It's funny how life works. One moment, there was nothing and next, life! Everything just shows up in a matter of seconds. Next thing we knew, everything begins to grow. Sure, it takes nearly a billion years to get what we have today but who questions it? We're all happy with what life has made for us. Well, I believe happiness is the right word. I never experienced the emotion but I was told it was supposed to the idea of satisfaction but on a different level.
My brother explained to me that happiness was like feeling the sun on one's skin. I didn't know what he meant until spring came a few days after he gave his explanation to me. I can understand his words but I felt nothing when the wind went through of what was left of my hair. I did not feel content or the giggling feeling my brother experienced as he rolled down the hill we sat on to enjoy the change in weather.
I did not feel anything. I was empty. It was something that I was accustom to when I first realized I was different from other kids. My family, well, they weren't so accepting of it.
My brother would try different ways to get me to smile. A real smile. Not the ones where I would give to tell him that I thought his duels were excellent or that I am alright whenever he asks about my condition. He doesn't seem to understand why I can't feel emotions like he does and he's trying to find a way to solve that.
I told him multiple times to not worry about it. I was born broken and I was fine being broken. He never listens.
I watch him duel, listening to the crowd's wild cheers whenever he pulls off a move to entertain them. I will admit, his dueling style is unique and I can see the appeal of it. The only problem is I can't express these thoughts the way I believe my brother needs to hear. Strangely, I never felt frustration when my thoughts drift to that.
Is it possible to have a dilemma when you don't feel any sort vexation from it?
That was one answer I could never find. To this day, where the fire consumes the land, deafening screams bouncing off the chard remains. Meanwhile, a sinister, deep voice that's filled with untamable madness enters my ears as I lay on the destruction of what was once a bright green meadow with colorful flowers that used to stick out every now and then. Now, all that was left is a charred ground with dirt sticking to my clothes while ashes fly through the air.
I had so many memories of him running through this meadow, none of them was filled with any sort of emotion. Even now, I can't feel anything.
And do you know what was the most frustrating thing about all of this? I can't even be frustrated at my lack of emotions.
Quite the dilemma, huh? I certainly think so.
So, I bet you're all wondering how I got into this mess? Well, it's actually an ironic story. I bet someone would find this very funny because I understand ironic situations can hold a bit of humor to them. Remember how I said that we humans are happy with what life has given us? Well, what happens if there was one who wasn't satisfied with what was given to them? What if that human demands for something that's better than what was given to them?
Obviously, the universe responded in kind and gave that human what they desired. When the other humans saw that they can get more than what was given, they ask for the same thing to be a better version of itself. The universe gave them what they wanted. It soon became an endless cycle of the universe trying to satisfy the humans' endless needs.
Then came the day where the universe couldn't provide their desires anymore. So many resources were taken to make what the humans want but their products came at such a fast rate that not all the resources could come back in time. Although the universe tried to explain to them that it couldn't provide them anymore, the humans didn't take it well. Chaos was born as humans kept demanding for more, causing torture and misery everywhere they go.
Why am I saying all of this? Because this is my life. My brother had always wanted to put a real smile on my face and he thought that if he got the crowd's input, one day he could make me smile. So, he listened to the crowd. Gave in to their desires of what they wanted to see in a duel. He listened to them because he had a mindset that if he could make so many people smile, maybe there was a chance to get his sister to smile.
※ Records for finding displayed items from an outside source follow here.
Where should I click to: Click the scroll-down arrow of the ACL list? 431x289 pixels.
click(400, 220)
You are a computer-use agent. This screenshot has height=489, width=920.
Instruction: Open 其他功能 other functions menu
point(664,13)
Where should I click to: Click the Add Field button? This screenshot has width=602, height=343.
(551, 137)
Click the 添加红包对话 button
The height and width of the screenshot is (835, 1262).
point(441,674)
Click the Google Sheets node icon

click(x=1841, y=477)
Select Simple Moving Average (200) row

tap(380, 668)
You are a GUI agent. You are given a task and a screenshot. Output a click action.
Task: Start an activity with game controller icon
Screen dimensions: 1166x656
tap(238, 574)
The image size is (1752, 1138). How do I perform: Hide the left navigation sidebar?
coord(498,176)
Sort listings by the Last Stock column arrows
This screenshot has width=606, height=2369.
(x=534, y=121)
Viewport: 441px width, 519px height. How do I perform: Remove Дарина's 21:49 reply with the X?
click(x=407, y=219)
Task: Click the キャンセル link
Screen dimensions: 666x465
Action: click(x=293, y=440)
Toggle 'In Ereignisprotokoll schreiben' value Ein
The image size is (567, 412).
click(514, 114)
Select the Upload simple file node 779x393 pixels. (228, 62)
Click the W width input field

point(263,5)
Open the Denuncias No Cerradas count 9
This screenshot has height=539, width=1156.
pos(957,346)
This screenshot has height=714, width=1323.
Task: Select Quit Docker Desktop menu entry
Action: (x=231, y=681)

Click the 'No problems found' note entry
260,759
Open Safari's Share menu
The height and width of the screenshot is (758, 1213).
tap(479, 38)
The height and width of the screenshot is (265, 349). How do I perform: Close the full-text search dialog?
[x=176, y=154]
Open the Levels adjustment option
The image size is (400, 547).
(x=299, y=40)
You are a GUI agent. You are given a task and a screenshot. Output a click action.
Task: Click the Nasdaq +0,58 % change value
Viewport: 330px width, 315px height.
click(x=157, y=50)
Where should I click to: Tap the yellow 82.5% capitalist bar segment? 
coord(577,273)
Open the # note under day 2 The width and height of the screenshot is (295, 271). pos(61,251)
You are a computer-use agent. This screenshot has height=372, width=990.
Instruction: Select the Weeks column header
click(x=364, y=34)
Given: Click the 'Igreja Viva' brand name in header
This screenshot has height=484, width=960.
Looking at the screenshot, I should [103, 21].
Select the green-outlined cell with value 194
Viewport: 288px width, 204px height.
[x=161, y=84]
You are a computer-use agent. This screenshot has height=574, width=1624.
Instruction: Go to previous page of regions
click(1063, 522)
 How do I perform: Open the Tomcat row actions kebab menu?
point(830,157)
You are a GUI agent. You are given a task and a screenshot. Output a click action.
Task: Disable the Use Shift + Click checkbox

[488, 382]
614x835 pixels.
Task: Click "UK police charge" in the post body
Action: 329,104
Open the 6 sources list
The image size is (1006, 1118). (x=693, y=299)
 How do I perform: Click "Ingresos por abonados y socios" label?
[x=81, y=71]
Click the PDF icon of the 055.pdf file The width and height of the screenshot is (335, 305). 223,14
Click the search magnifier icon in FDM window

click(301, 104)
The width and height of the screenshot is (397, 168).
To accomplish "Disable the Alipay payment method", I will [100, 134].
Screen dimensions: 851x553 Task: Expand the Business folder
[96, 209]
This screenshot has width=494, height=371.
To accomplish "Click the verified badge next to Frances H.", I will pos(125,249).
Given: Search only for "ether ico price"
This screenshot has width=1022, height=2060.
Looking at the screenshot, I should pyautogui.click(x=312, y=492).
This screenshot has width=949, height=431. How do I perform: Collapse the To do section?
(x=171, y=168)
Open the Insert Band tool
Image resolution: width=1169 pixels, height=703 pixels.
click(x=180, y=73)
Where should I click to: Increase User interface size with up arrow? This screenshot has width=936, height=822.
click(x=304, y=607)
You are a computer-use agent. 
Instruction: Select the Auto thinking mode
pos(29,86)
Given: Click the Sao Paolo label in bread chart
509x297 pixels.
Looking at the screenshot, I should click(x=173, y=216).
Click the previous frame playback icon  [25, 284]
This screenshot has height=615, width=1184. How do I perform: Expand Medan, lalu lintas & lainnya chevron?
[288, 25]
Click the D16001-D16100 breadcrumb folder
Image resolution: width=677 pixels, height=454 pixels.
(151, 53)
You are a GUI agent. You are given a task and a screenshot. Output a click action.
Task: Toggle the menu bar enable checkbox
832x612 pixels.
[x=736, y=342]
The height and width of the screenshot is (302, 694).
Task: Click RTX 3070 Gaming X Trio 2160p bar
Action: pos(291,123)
So, he experimented with his new dueling styles. I would watch him practice before he goes onto the field. I could hear the crowd cheering loudly in my ear but I never enjoyed them. I just gave out these small smiles whenever I see my brother winning.
When one experiment failed, he tried another.
The only time I step in was when his dueling became violent and he actually sent a person to the hospital.
But he didn't listen to me. He just kept going on with what the crowd wanted.
A year passed and he finally realized that I was broken. Nothing he did could fix me.
That devastated him. He wanted me to smile more than anything in the world.
Fate is cruel, little brother.
He had tried to tell the crowd that he could no longer perform these violent duels since his purpose for them has failed. The crowd roared, they wanted more violent entertainment and their only source of that entertainment could no longer provide that. The started to scream, cry, and beg for him to continue these violent duels but he refused.
Then they turned their hatred and greed on me.
That was what killed my brother and gave birth to the Devil that's currently destroying the world around me.
But all I could think about at that moment was my brother; the boy whose sole purpose of being born was to make me feel emotions, the boy that I had to raise when our home wasn't right for him anymore, the boy that I had to sell my own hair for, the boy who I let die and played a part in creating this monster.
I wonder when that monster was going to notice me and destroy me like the rest of the humans.
"You need to get out of here!"
I blink open my eyes and turn my head in the direction where I heard the voice yell.
There stood the Goddess, duel disk ready to defeat the Devil that's running amuck in our world.